An “underissuance” is when a household gets less in CalFresh benefits than it should have. This happens because the CalFresh office makes a mistake. [MPP § 63-102.(u)(1).] The CalFresh office or the household may not spot the mistake until later.

Any number of things could result in an underissuance: The mistake could be in figuring out how many CalFresh benefits the household should get; the CalFresh office did not tell the household about an exclusion or deduction for which it qualified that would have increased the household’s benefit amount (such as special rules that apply to student aid); a third party’s mistake or delay, such as a delay by the Social Security Administration in providing information; the county deciding that the household was not eligible for CalFresh benefits at all; or the CalFresh office otherwise not giving the household’s application proper consideration.

If the CalFresh office underissued the household’s CalFresh benefits, the household has a right to get the CalFresh benefits that should have been paid. [7 U.S.C. § 2020(b), 2020(e)(11); 7 C.F.R. § 273.17(a)(1); MPP §§ 63-802.1; 63-802.22.] A household can also get back benefits when a disqualification due to an intentional program violation (IPV) is overturned. [7 C.F.R. § 273.17(a)(1); MPP §§ 63-802.112, 63-802.15.] (See the other sections of this Guide about overissuances and fraud claims for related information.)

County welfare offices are supposed to correct any mistake that results in an underissuance as soon as it is discovered, even without the person having to ask for the mistake to be corrected. [7 C.F.R. § 273.17(b); MPP § 63-802.3.] Sometimes, however, underissuances may be “offset” against overissuances. [7 C.F.R. § 273.18(g)(3). MPP §§ 63-801.313; 63-802.2; 63-802.54.] This means that the household may not receive any money back when the mistake is corrected, unless the overissuance was caused by agency error.

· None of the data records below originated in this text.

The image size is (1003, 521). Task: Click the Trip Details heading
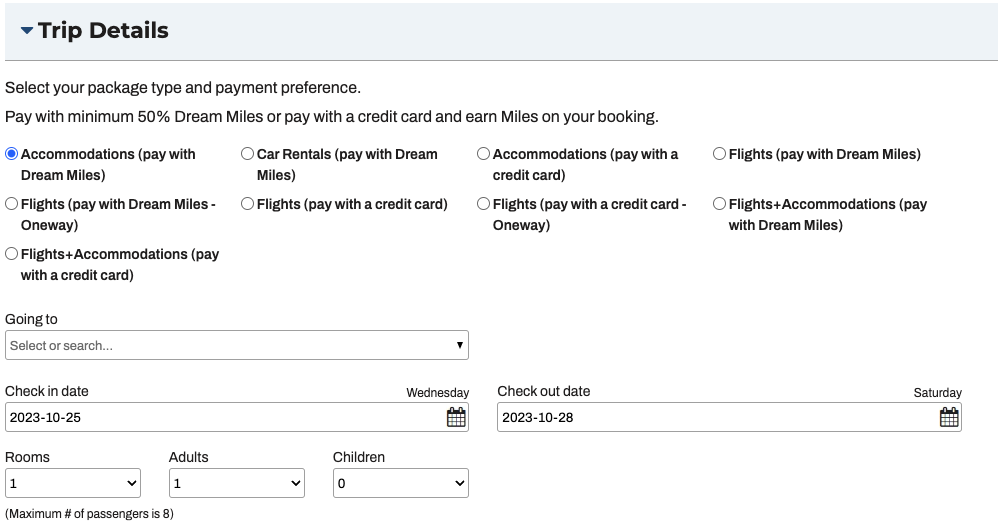click(x=103, y=31)
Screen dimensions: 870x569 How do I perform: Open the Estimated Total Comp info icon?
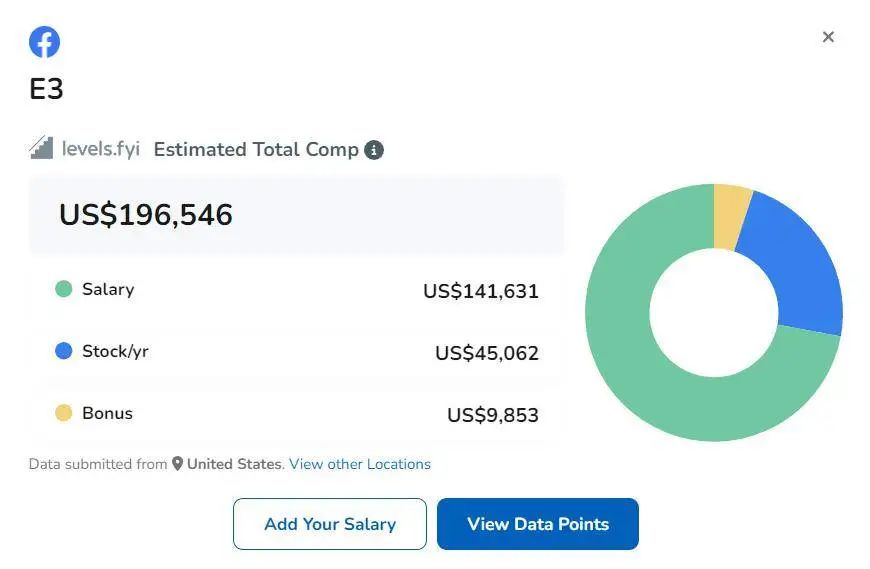374,150
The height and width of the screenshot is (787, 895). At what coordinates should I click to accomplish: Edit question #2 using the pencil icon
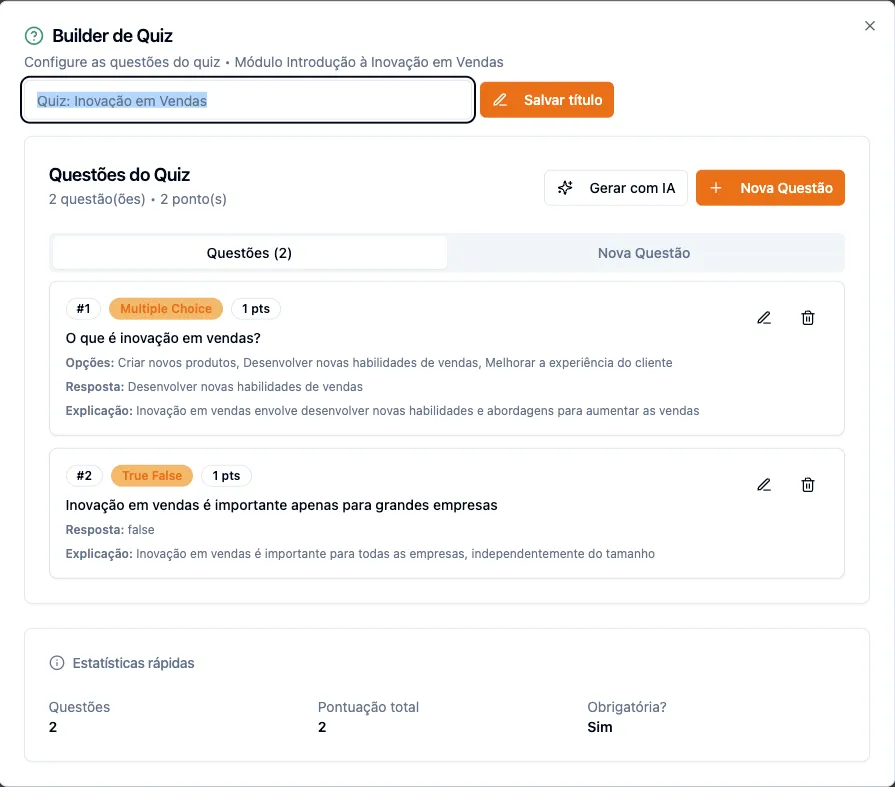[764, 484]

Whenever an underissuance is restored, a notice must be sent informing the household of the underissuance, the amount of it, any offsets, and how benefits will be paid back. [7 C.F.R. § 273.17(b).] The notice must also include appeal and hearing rights. [Id.] (For related information, see the sections about notices and hearings.)

Unfortunately, the CalFresh office can only correct underissuances that occurred within one year prior to the date the error was discovered, or within one year of the date that the household requests correction of the underissuance. [7 U.S.C. §§ 2020(e)(11), 2023(b); MPP § 63-802.2.] That said, whenever the CalFresh office itself discovers it gave fewer CalFresh benefits that it should have, the office must repay those CalFresh benefits to the household whether or not the household asks for them. [MPP § 63-802.122; 7 C.F.R. §§ 273.17(a)(1)(i)-(ii), 273.17(b).]

Generally, these retroactive benefits are simply posted to the recipient’s EBT card, after providing notice to the individual. If the underissuance was from one county, and the person now lives in another, there are some technical difficulties, because the benefits from the former county cannot be merged with the current, existing EBT card. However, there is an EBT information update that informs counties owing the benefits how to have a new card printed in the new county. [ACIN I-82-09E (explaining how so-called “cross-county card printing” works).]

A person can get back CalFresh benefits even after they leave CalFresh benefits. [7 C.F.R. § 273.17(a)(3); MPP § 63-802.13.] A household also has a right to back CalFresh benefits when a court says it got too few CalFresh benefits. [7 C.F.R. § 273.17(a)(2); 7 U.S.C. § 2023(b); MPP § 63-802.14.]

When the CalFresh office loses one case, it should take steps to help other recipients affected by the practice that was struck down. Similarly, when a court orders USDA to apply different rules to one group of households, FNS should act to ensure that all other households in the same situation will receive benefits under the same rules. [7 U.S.C. § 2014(b); MPP §§ 63-409, 63-501.] If the CalFresh office does not correct the mistake right away, request a fair hearing to rectify the situation.